§ Your instructions:
The expected answer holds every line from the first line of the data below through the line containing "Image resolution: width=738", exactly as written, and no other line.

*** Opening of Input data ***

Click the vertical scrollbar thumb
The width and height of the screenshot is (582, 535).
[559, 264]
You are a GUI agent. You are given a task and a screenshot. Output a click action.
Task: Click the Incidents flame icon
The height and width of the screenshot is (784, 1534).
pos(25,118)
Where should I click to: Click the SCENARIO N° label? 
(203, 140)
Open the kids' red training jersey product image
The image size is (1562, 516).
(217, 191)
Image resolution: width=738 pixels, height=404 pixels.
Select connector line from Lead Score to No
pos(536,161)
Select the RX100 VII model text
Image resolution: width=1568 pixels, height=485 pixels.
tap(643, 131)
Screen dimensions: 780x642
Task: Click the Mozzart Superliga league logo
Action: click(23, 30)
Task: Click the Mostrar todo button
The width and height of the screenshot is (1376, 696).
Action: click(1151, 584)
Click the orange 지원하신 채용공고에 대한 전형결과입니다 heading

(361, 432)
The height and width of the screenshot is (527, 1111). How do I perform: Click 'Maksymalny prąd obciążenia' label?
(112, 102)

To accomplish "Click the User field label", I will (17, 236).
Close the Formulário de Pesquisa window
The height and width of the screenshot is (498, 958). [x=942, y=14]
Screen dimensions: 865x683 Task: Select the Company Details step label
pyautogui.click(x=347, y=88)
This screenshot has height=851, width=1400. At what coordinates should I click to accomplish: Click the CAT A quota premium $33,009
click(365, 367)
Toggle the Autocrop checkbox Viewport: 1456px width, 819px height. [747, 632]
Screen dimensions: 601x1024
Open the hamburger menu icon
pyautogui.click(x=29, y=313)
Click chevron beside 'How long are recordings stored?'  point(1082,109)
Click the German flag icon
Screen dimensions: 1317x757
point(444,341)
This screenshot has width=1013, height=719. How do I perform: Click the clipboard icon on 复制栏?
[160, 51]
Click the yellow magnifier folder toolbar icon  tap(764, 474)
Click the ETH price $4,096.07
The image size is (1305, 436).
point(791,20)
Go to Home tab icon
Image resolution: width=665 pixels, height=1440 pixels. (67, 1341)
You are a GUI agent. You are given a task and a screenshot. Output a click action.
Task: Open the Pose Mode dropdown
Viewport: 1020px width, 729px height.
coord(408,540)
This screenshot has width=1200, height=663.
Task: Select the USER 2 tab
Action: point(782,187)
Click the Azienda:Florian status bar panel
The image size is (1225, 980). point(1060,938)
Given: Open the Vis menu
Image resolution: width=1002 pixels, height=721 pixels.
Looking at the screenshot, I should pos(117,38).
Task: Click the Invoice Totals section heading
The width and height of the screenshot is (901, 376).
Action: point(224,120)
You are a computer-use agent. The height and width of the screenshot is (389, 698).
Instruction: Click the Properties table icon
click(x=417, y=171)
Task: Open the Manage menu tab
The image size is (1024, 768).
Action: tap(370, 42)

*** Close of Input data ***

§ Your solution:
Click the vertical scrollbar thumb
The width and height of the screenshot is (582, 535).
[559, 264]
You are a GUI agent. You are given a task and a screenshot. Output a click action.
Task: Click the Incidents flame icon
The height and width of the screenshot is (784, 1534).
pos(25,118)
Where should I click to: Click the SCENARIO N° label? 
(203, 140)
Open the kids' red training jersey product image
The image size is (1562, 516).
(217, 191)
Image resolution: width=738 pixels, height=404 pixels.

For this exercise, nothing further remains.